Document Formatting

Best practices for preparing documents before uploading them to your bot's knowledge base.

How you format your documents directly affects how well the bot retrieves and answers from them. Well-structured documents lead to more accurate, relevant responses.

Quick checklist

Before uploading any document, verify:

  • Headings use actual heading styles (not just bold or large text)
  • Content is organized with a clear hierarchy
  • One main topic per document
  • No critical information trapped inside images
  • File is in a supported format (PDF, DOCX, TXT, MD, CSV)

Word documents

Word documents work best when you use the built-in heading styles:

The critical difference

  • Correct: Use Word's Heading 1, Heading 2, Heading 3 styles from the Styles panel
  • Incorrect: Making text bold and larger manually to look like a heading

The bot relies on heading styles to understand document structure. Manually formatted "headings" look the same to humans but the bot cannot distinguish them from regular text.

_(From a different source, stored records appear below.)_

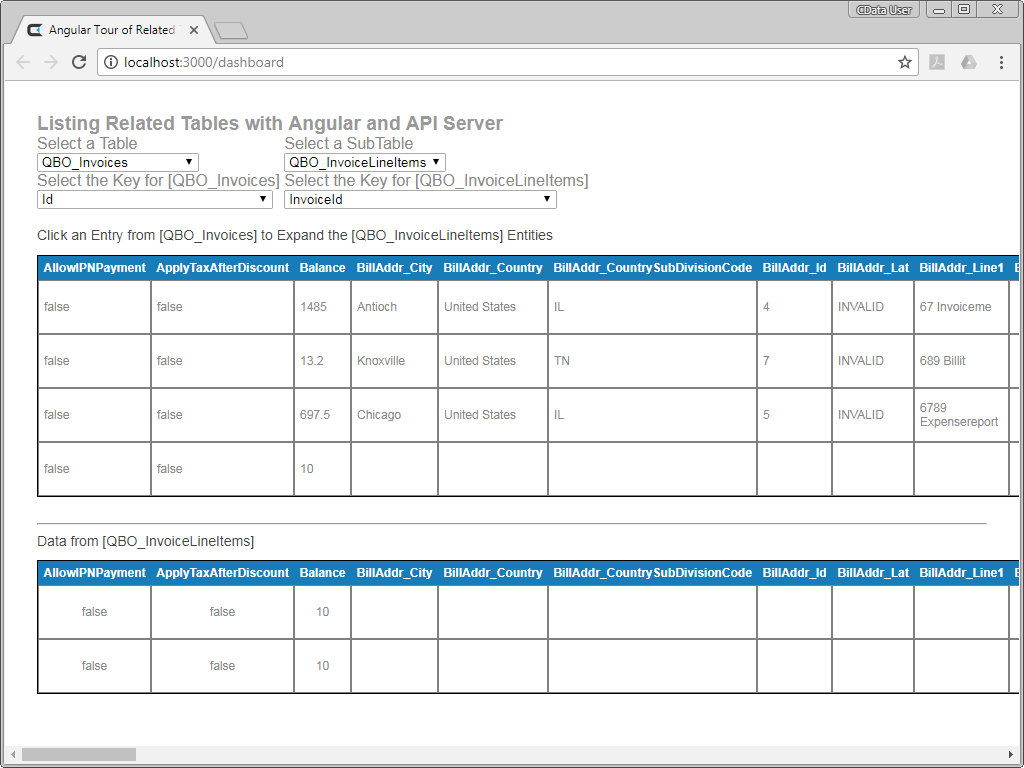Open the InvoiceId key selector dropdown
The image size is (1024, 768).
point(420,198)
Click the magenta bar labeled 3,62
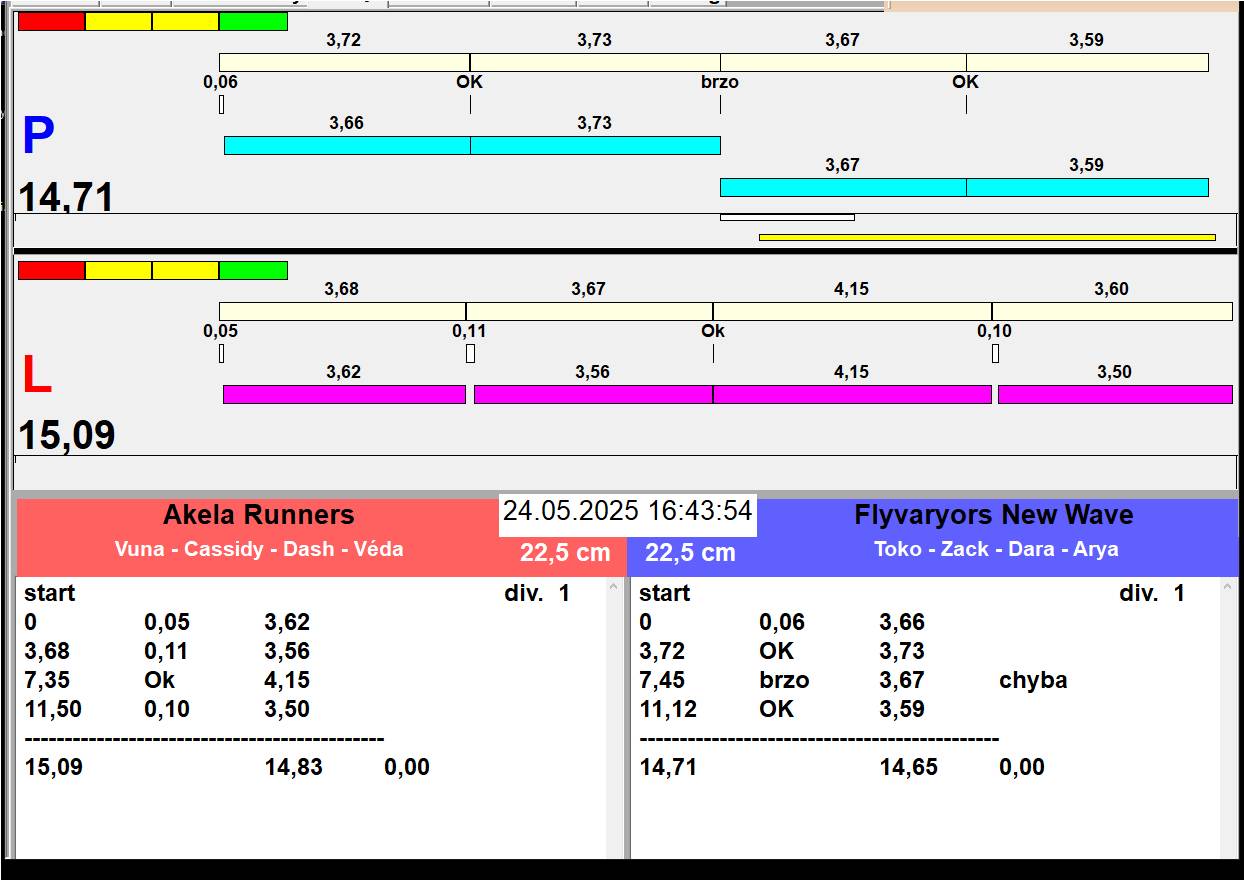Viewport: 1244px width, 880px height. tap(344, 395)
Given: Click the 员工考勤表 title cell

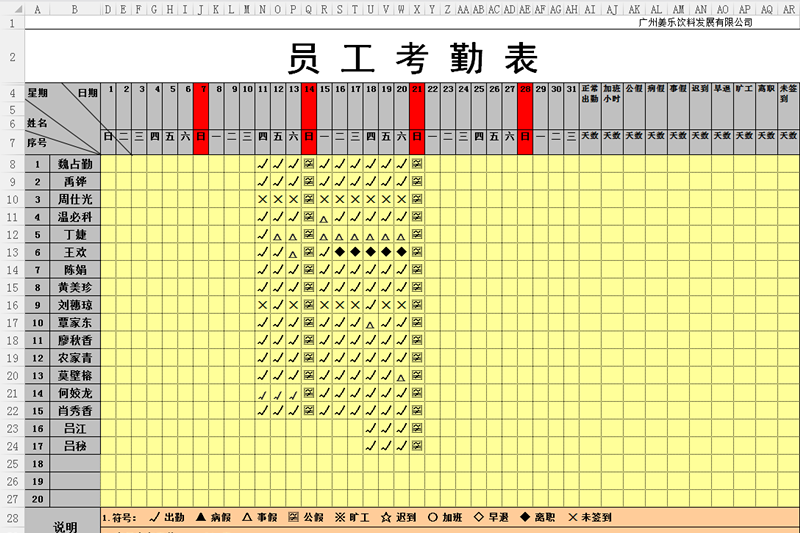Looking at the screenshot, I should coord(412,59).
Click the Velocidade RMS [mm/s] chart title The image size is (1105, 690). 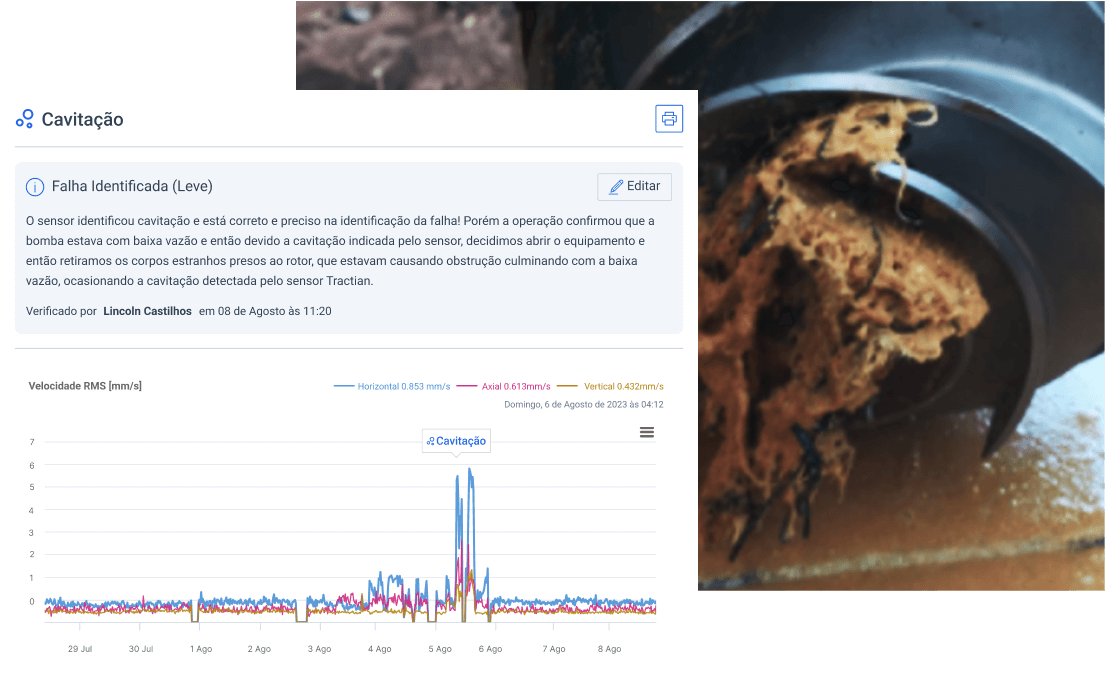click(85, 386)
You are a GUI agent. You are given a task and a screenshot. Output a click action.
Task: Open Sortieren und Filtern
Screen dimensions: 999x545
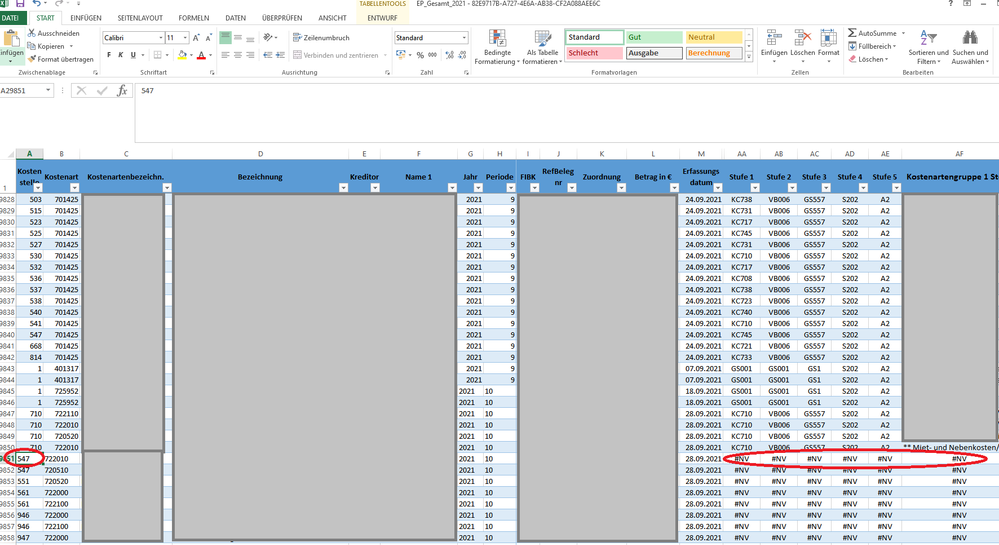928,40
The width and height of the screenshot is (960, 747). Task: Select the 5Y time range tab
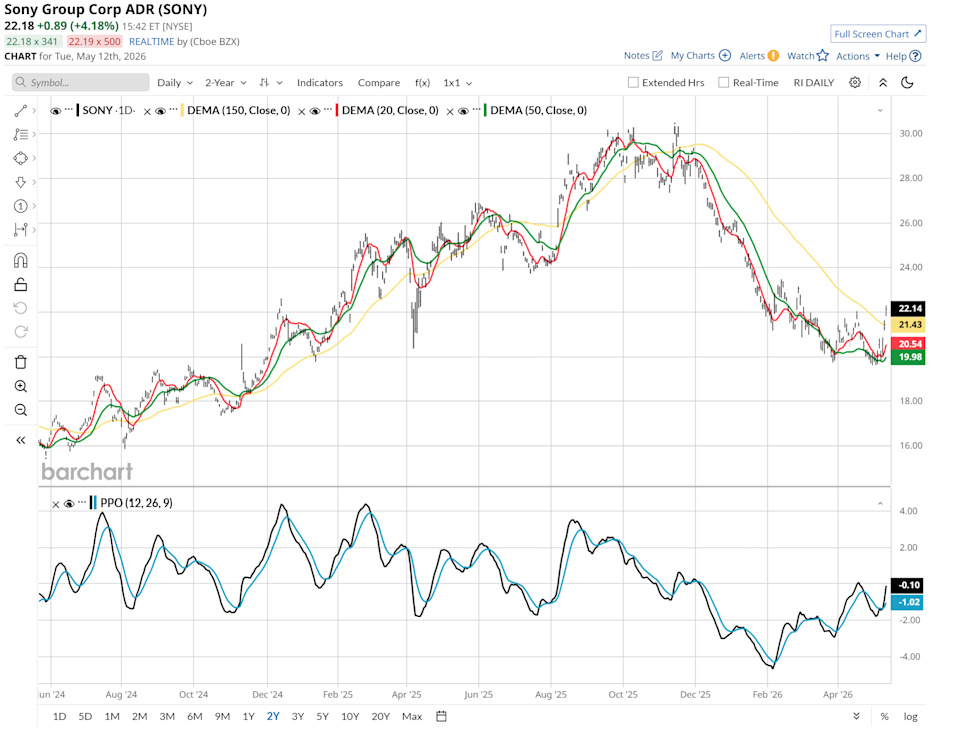(x=322, y=716)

  • Title — The document title (use Title style)
  • Heading 1 — Major sections
  • Heading 2 — Subsections
  • Heading 3 — Detailed topics within subsections
  • Body text — Regular paragraphs

Use Word's built-in list features (numbered and bullet lists) rather than typing numbers manually.

PDF files

Native PDFs (recommended)

Native PDFs are created from digital documents (exported from Word, Google Docs, etc.). You can select and copy text from them. These process quickly and accurately.

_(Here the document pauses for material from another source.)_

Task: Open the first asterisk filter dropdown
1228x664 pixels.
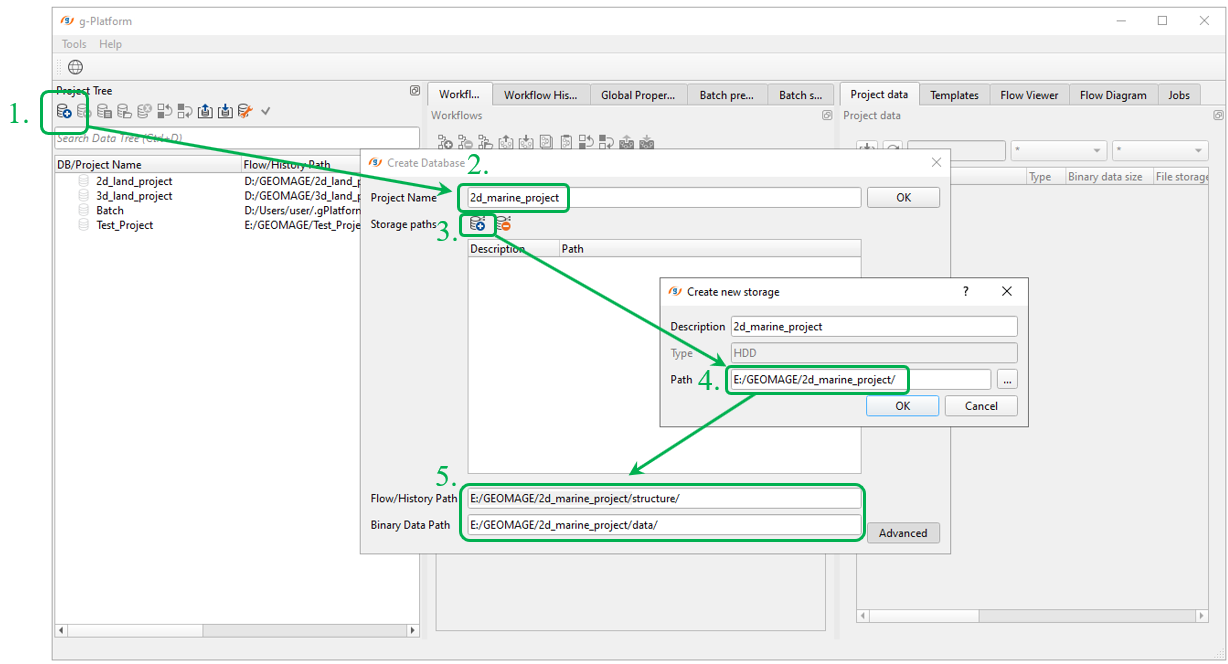Action: point(1057,151)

Scanned PDFs (limited support)

Scanned PDFs are images of paper documents. The system processes them using OCR (optical character recognition), but accuracy varies:

  • Handwritten text is poorly recognized
  • Low-resolution scans produce errors
  • Complex layouts (multi-column, tables with borders) may be misread

When possible, use the original digital document instead of a scan.

Plain text and Markdown

Both formats work well. For best results:

  • Use clear section headers
  • Separate topics with blank lines
  • Use consistent formatting for lists
  • Markdown headers (#, ##, ###) are recognized and used for document structure

Q&A pairs (CSV format)

For structured question-and-answer content:

  • Use exactly two columns: question and answer
  • Include the column headers in the first row
  • One Q&A pair per row
  • Keep answers concise and complete
question,answer
What is the return policy?,Items can be returned within 30 days of purchase with the original receipt.
Do you offer international shipping?,Yes. We ship to all GCC countries. Delivery takes 3-7 business days.

Images in documents

The bot cannot read text inside images. This includes:

  • Screenshots of text or tables
  • Infographics with text labels
  • Scanned handwritten notes
  • Diagrams with text annotations

If important information is in an image, add the same information as regular text in the document.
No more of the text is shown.